Do Psychologists, Psychiatrists, Therapists Usually Give Patients Their Personal Phone Numbers?

I was watching a movie last night (The Forgotten, so it wasn’t exactly based in realism) and the lead character was encouraged to call her psychiatrist both on his cell or on his home line, whenever she felt like talking with him.

I don’t have personal experience with therapy, but was wondering if this is common, or just a movie contrivence?

I imagine this may happen on occasion, but it would seem fraught with potential for major personal-life disruption for the caregiver.

I know one personally – She has two home phone numbers, one dedicated to the business. She can always listen for and answer both, but this gives the option to turn off one I guess.

Also her husband only answers one of them.

My psychotherapist (a psychiatrist) gave me his cell but I don’t know if it’s his own or one work provides. Previously, cells and home numbers have never been offered and I’ve never asked. This time it is mainly an aid in facilitating scheduling because we both have rough schedules.

During my troubled teens I think I had the number of one of my therapists, and I know that I had the number of two or three of the social workers with whom I regularly talked. As an adult I’ve had one psychiatrist and two psychologists, and none of those three offered me their home numbers, though I did sometimes interact with them via email . . . though these communications were usually about business stuff (e.g., “I need to reschedule” or something). Many of the mental health professionals I know give out emergency numbers, but as far as I know these were for their offices and not homes.

For private workers, a business line at home is not uncommon. But generally some kind of separation is considered desirable, even if its just so you can do different answering messages for each.

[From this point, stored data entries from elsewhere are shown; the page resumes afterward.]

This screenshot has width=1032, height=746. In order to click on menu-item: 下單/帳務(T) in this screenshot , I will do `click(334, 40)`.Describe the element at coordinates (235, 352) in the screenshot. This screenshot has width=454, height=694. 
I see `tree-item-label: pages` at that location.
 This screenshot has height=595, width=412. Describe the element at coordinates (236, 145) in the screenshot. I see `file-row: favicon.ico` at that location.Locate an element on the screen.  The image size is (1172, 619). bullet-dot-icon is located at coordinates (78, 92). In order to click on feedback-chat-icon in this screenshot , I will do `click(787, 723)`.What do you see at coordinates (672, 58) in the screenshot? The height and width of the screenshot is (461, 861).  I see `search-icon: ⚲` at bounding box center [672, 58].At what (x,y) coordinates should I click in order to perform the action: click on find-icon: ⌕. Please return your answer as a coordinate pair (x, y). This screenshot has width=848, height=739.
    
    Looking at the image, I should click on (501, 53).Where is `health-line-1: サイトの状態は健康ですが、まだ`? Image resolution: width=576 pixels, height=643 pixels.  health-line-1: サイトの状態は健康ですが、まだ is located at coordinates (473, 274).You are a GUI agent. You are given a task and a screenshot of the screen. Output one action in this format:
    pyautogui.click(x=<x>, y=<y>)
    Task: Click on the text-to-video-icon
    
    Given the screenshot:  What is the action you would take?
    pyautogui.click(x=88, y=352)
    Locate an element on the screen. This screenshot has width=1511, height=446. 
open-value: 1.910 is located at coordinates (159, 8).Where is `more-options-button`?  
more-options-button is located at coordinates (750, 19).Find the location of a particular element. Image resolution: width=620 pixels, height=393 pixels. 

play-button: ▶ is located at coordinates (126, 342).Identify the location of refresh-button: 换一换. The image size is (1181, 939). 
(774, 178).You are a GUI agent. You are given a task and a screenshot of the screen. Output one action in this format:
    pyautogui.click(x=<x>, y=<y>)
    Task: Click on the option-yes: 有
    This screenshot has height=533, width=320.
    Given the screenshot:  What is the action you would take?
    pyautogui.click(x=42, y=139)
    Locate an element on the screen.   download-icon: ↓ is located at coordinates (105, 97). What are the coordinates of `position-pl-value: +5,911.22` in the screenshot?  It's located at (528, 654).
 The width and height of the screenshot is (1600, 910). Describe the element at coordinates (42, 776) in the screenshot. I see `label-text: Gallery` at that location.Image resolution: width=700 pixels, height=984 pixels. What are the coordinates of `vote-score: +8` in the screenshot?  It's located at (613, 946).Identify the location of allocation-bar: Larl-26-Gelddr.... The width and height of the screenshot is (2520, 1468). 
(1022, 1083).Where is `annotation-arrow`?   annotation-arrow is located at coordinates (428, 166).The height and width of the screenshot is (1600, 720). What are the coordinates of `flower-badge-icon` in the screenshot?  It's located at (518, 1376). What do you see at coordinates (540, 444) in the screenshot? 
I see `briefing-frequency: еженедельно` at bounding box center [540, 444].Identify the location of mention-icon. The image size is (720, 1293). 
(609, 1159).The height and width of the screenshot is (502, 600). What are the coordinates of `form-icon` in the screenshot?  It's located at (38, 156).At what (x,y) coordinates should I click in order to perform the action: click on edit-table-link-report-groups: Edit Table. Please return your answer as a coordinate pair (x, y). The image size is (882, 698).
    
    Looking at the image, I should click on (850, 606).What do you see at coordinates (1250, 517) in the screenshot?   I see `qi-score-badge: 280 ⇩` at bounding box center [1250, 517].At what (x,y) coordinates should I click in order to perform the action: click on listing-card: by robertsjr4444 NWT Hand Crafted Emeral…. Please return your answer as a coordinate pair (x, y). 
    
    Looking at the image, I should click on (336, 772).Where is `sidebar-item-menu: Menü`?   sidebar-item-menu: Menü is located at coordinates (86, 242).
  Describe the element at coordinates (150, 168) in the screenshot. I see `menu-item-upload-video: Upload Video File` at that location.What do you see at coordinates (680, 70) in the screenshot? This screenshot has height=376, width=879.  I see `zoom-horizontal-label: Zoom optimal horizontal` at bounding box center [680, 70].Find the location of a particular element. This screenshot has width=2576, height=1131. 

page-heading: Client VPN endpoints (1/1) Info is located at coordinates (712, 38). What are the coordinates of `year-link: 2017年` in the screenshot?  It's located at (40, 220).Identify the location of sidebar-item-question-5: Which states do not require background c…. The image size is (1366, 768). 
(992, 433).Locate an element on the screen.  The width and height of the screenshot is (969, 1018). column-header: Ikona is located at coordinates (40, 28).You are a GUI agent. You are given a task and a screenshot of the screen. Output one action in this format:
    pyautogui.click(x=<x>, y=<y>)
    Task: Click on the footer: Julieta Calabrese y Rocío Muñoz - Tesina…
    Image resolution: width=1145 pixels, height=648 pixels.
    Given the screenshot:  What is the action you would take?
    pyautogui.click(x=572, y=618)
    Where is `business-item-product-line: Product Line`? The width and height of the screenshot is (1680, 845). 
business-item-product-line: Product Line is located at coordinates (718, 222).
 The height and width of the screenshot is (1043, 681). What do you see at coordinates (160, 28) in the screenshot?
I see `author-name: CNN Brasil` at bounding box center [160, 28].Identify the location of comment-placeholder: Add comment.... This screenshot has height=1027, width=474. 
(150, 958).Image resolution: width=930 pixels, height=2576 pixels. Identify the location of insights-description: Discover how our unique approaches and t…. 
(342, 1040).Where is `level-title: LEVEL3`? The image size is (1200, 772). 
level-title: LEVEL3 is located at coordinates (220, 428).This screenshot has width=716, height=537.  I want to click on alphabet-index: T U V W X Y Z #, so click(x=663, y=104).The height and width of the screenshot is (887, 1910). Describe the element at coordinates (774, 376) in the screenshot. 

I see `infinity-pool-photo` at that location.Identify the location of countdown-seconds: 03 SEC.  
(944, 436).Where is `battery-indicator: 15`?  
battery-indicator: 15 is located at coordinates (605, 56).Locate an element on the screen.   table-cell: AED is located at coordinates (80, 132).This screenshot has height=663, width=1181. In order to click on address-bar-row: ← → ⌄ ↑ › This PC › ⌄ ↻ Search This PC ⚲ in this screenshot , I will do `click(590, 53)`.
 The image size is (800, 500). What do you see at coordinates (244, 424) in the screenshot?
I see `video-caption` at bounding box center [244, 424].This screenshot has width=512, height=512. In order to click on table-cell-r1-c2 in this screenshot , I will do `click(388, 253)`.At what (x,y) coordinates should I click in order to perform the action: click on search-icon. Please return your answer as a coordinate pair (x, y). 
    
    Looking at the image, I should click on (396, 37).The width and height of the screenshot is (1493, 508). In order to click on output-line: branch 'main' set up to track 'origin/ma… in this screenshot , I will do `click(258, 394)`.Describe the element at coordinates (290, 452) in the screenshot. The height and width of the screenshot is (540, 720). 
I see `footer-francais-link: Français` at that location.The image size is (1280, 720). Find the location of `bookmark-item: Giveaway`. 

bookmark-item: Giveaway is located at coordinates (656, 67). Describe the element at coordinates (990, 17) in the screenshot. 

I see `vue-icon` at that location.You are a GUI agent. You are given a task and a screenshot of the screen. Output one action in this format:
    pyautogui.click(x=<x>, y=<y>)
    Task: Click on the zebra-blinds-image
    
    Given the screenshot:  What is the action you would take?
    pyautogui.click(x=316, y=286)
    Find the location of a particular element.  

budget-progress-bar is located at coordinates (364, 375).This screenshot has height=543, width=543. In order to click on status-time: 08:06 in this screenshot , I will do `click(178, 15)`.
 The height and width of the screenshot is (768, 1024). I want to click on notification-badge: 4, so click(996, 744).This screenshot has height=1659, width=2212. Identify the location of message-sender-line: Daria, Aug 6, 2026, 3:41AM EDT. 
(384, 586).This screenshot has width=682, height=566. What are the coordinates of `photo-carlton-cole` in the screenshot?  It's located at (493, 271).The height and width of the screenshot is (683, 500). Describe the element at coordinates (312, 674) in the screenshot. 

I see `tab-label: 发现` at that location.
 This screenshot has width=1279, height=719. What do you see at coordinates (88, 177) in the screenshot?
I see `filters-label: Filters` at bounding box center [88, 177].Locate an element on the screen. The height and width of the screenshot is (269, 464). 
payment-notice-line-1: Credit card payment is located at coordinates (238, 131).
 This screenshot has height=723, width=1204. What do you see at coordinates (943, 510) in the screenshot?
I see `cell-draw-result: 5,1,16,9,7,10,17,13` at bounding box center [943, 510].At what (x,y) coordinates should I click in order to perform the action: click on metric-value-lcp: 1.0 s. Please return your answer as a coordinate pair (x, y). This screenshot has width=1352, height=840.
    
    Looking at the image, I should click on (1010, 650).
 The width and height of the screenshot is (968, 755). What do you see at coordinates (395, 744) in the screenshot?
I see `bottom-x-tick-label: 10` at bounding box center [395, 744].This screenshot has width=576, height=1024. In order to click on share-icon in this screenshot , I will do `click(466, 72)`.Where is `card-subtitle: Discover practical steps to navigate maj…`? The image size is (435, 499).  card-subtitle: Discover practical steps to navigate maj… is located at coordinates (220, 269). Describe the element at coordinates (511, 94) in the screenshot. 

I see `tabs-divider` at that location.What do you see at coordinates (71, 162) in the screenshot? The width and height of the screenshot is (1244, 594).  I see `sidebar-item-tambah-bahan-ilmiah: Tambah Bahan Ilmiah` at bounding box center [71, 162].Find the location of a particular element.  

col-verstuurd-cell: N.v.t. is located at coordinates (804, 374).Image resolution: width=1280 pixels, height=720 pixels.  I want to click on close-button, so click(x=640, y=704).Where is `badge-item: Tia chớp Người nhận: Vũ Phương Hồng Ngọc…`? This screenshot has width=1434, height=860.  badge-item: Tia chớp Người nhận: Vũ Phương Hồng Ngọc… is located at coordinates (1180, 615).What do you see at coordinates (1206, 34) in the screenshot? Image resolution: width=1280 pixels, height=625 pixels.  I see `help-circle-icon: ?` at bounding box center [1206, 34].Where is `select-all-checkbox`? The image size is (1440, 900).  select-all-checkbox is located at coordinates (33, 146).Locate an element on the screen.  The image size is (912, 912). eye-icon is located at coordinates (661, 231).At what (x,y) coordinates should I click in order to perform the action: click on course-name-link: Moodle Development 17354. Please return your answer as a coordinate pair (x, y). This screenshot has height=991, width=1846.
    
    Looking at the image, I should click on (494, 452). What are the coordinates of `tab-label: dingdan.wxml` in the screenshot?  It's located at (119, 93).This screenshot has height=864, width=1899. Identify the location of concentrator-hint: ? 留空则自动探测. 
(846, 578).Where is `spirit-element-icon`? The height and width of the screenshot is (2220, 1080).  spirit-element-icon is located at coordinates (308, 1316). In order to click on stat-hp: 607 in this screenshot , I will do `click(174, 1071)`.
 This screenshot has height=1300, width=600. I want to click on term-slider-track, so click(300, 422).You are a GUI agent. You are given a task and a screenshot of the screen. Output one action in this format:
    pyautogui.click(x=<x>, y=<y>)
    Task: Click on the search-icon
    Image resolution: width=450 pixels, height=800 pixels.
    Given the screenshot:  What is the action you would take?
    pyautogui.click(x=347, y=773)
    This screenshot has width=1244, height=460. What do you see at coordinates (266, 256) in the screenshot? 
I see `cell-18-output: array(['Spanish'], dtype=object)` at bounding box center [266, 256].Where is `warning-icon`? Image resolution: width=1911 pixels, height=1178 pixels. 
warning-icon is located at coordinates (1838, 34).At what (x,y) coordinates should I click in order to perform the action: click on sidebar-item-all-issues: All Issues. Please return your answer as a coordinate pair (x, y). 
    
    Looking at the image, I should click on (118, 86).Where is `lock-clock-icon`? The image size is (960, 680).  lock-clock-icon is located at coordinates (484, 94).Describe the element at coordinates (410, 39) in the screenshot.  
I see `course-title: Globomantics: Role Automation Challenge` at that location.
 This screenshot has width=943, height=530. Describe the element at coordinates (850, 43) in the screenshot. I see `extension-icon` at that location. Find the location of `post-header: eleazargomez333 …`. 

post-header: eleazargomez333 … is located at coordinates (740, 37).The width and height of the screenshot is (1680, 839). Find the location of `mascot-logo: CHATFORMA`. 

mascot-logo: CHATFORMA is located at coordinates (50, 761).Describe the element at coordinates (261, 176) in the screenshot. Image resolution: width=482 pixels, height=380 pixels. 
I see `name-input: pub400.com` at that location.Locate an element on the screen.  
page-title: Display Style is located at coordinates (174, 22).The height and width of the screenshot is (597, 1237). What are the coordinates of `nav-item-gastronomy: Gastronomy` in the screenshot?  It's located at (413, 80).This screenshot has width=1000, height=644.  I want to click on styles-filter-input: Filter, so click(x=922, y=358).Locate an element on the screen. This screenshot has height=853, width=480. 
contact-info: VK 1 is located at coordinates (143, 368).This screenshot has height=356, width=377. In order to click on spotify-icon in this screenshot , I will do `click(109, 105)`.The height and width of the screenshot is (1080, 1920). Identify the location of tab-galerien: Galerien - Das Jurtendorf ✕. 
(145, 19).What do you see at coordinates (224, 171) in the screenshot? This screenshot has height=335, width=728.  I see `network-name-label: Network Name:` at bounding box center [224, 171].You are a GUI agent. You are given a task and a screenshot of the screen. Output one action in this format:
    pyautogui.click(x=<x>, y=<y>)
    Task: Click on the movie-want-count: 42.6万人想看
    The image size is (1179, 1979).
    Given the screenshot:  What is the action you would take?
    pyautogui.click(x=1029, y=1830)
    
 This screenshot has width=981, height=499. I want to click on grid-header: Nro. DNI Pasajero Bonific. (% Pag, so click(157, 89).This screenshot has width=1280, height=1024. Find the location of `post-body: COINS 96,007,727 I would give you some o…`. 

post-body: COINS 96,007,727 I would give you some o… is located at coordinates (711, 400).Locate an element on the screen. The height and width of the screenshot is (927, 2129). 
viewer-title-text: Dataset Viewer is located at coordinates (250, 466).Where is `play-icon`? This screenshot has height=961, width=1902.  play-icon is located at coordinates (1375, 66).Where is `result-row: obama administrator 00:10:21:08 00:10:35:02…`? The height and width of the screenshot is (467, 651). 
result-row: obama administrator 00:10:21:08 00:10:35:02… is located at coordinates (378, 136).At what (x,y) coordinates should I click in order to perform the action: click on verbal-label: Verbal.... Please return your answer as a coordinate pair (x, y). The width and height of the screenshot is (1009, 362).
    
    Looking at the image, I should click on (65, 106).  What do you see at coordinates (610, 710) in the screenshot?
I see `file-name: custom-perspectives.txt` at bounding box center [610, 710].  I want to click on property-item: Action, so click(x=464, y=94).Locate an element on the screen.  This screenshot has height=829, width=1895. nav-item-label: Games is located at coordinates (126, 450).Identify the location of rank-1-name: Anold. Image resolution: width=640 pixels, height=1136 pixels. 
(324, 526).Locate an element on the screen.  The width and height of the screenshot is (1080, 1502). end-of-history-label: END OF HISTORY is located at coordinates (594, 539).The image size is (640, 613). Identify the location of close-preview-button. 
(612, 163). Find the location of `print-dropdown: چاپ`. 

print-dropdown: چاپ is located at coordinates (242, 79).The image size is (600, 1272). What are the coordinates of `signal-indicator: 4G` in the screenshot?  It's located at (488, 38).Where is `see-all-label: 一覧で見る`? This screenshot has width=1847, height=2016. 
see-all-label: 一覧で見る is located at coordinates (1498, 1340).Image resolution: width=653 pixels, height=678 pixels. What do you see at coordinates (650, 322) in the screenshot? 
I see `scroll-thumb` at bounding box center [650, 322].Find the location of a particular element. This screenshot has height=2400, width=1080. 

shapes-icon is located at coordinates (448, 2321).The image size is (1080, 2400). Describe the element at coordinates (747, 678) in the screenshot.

If it was a ‘personal’ phone, it would probably be considered potential cause for concern about boundary issues, particularly for someone working in an organisation.

Otara

My stepdad (therapist) gives out his cell, but not home.

It would be unlikely, for professional reasons. What if, for some reason, you couldn’t be reached and were in crisis? An answering service could talk to the person and provide immediate referral to a crisis center or another therapist on duty so the distressed person would get help ASAP, instead of just having the phone go to voice mail

She’s rather unconventional in some ways, so not surprisingly my doctor has given me all her numbers–work, home, and cell. I don’t know if she does this for everyone or just those who have to sign the “anti-suicide” contract. She knows she’s “on-call” just in case someone goes cuckoo for cocoa puffs, so I guess she figures it’s either wait for the answering service to call her up during an emergency or just cut out the middle man and let patients contact her directly. I have called her cell phone on more than a few occassions (especially when I was really sick). Most times she answers and is all ready to launch into “rescue” mode. But a couple of times her phone was not on and I would just send her an email, if I felt I needed her assistance that bad. She has emailed me more than I have emailed her, actually.

She’s also given me her home address, too. I’ve only gone there once, to drop off something on her porch as she requested I do. But her address is listed in the white pages for anyone to look up, so apparently she’s not real concerned.

I imagine she uses some discretion, though. She picks and chooses which patients she wants to work with, and I imagine that if she gets creepy, stalkerish vibes from someone during the initial sessions, she’d refer them to someone else.
I believe she’s also assertive enough to tell someone to stop calling her so much, if they were in fact doing so.

When I filled out the initial paperwork, I signed a paper saying that I would be charged some ungodly amount of money for each minute spent talking to my therapist outside of session. I have yet to get a bill. But again, I’m thinking this would deter someone from talking too much and that it would be left to the doctor’s discretion whether to charge them or not.

I know of one person who has made a couple or so suicide attempts who has a 24-hour number for the psychopharmacologist/psychiatrist, and who has used it on at least one occasion. This is a doctor-patient relationship that’s been ongoing for several years.